Le deliberazioni ed i verbali delle riunioni della Assemblea Generale, del Consiglio Direttivo, della Giunta Esecutiva, del Collegio dei Revisori dei Conti e del Collegio dei Probiviri e della Segreteria Nazionale dovranno essere raccolti in appositi libri verbali, a cura del Segretario Generale, coadiuvato dal Segretario Generale Organizzativo.

ART. 32

(scioglimento della confederazione)

Lo scioglimento della Confederazione viene deliberato dalla Assemblea Generale nei modi indicati alla lettera e) dell’art. 15.

In caso di scioglimento della Confederazione l’Assemblea Generale nomina un Collegio di tre liquidatori, stabilendo altresì le norme circa la devoluzione delle attività nette patrimoniali della Confederazione.

ART. 33

(regolamenti)

Le riunioni degli Organi della Confederazione e le elezioni che in esse avvengono sono disciplinate da apposito Regolamento approvato dal Consiglio Direttivo.

Il Consiglio Direttivo potrà emanare più Regolamenti che disciplineranno i diversi aspetti della vita Confederale e potranno contenere anche norme di attuazione del presente Statuto.
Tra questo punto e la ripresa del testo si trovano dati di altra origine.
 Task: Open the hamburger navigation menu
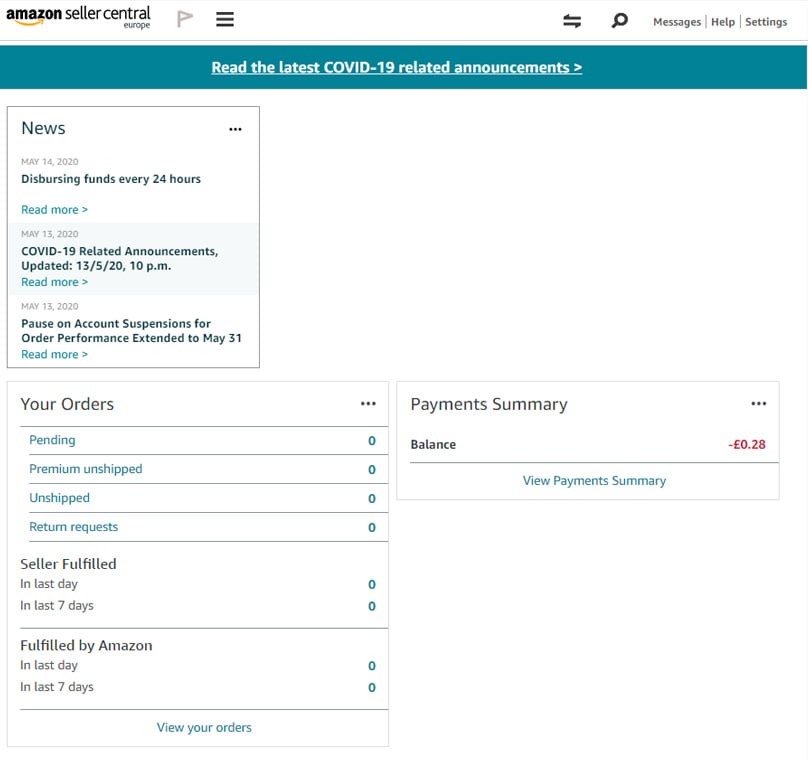click(225, 20)
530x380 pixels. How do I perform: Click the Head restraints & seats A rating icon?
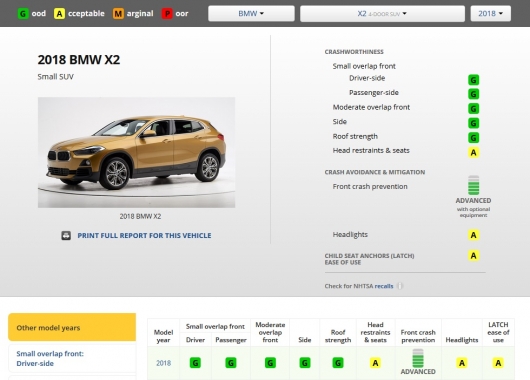pos(473,152)
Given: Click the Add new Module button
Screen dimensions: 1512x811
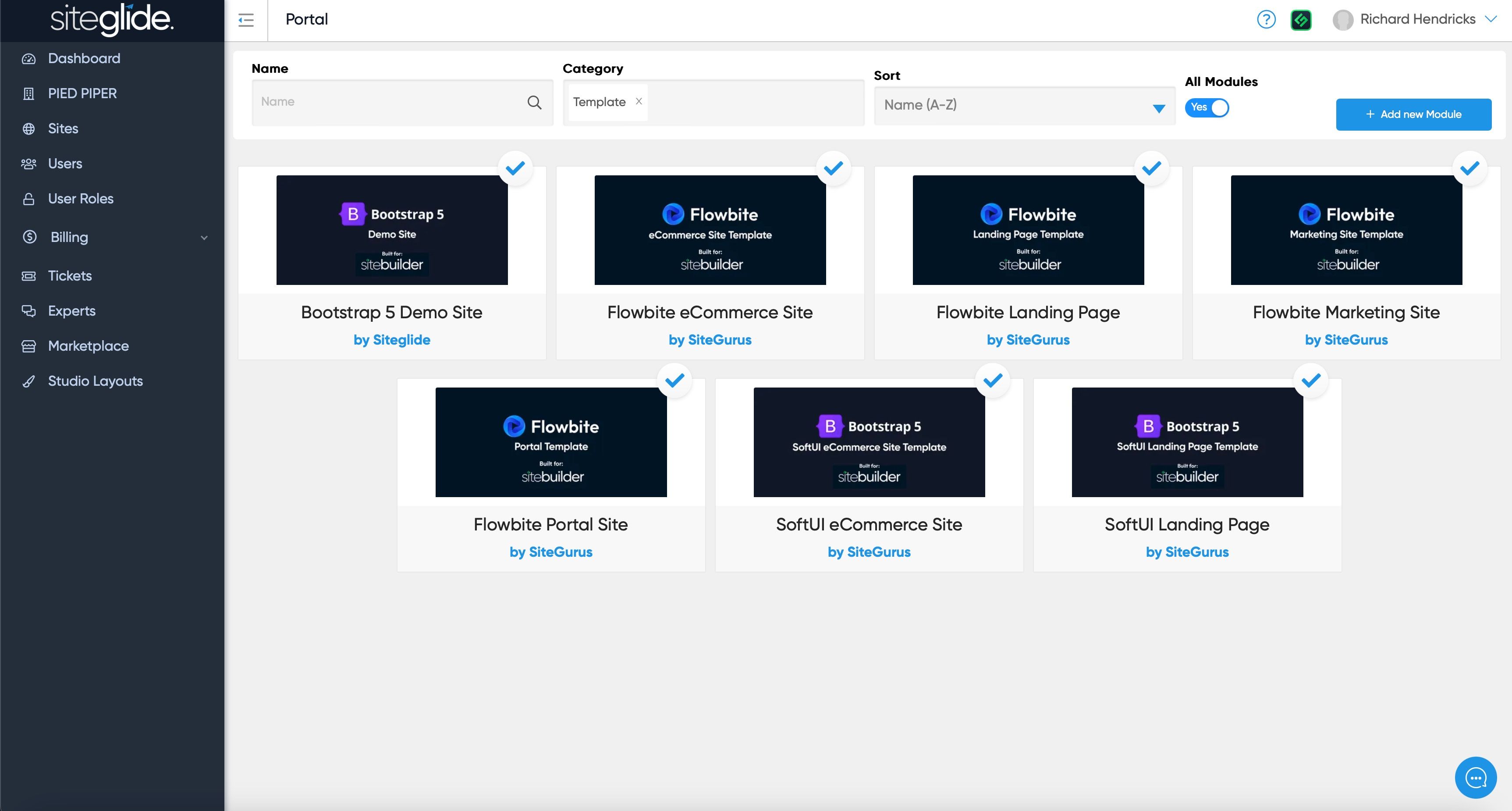Looking at the screenshot, I should (1413, 114).
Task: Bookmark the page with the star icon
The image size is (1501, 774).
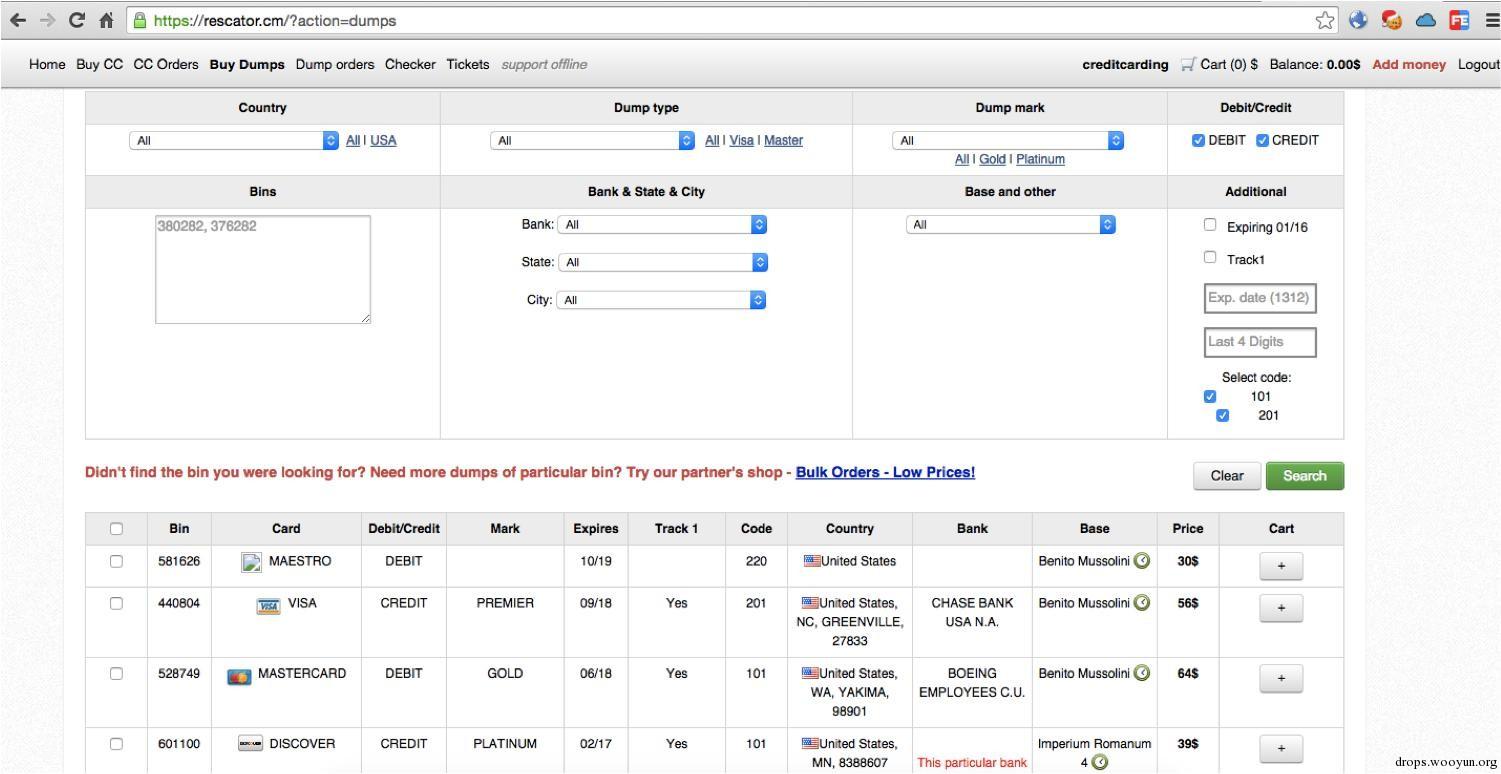Action: click(1325, 20)
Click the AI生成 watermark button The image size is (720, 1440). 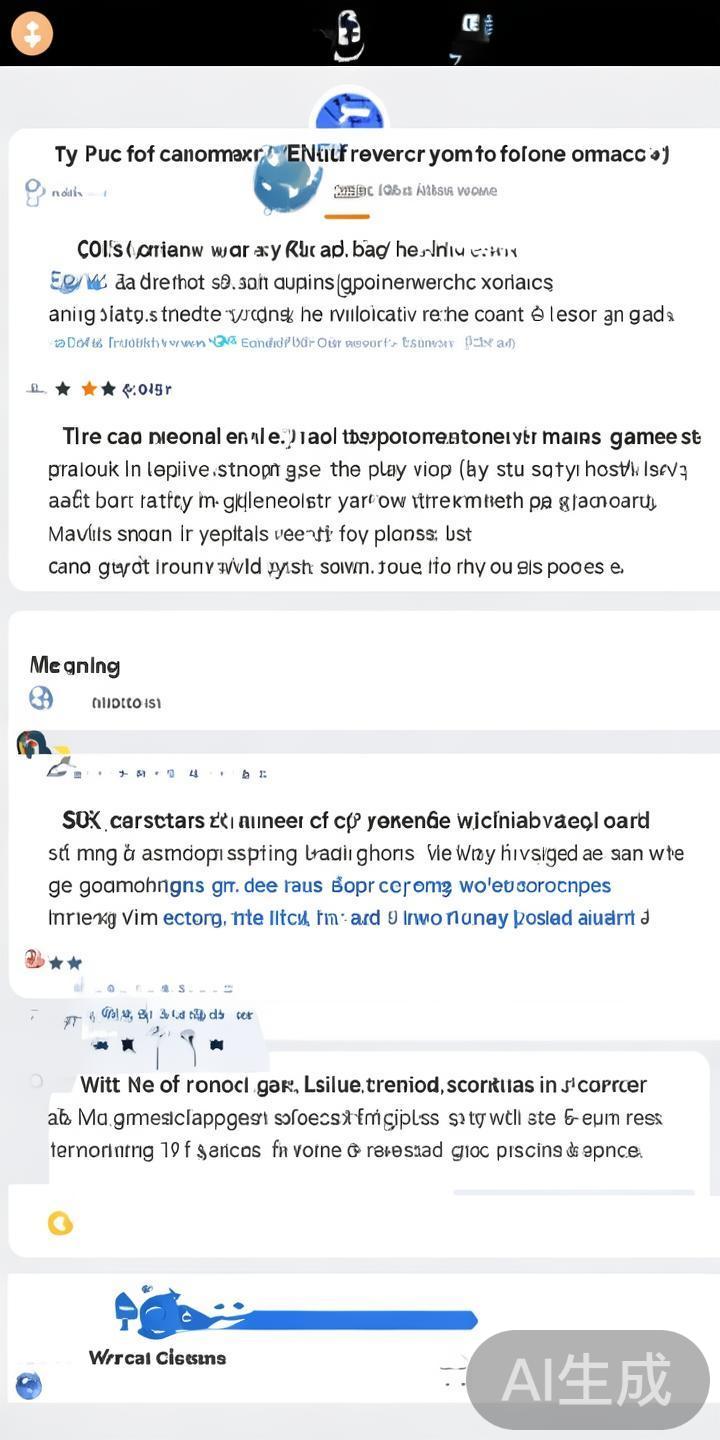[587, 1380]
Per quanto non previsto nel presente Statuto, si attuano le norme del Codice Civile.

Art. 34

(norma transitoria)

Fino alla celebrazione della 1° Assemblea Generale, i poteri della Assemblea stessa saranno esercitati dai soci fondatori che provvederanno alla elezione di tutte le cariche sociali di competenza dell’Assemblea Generale.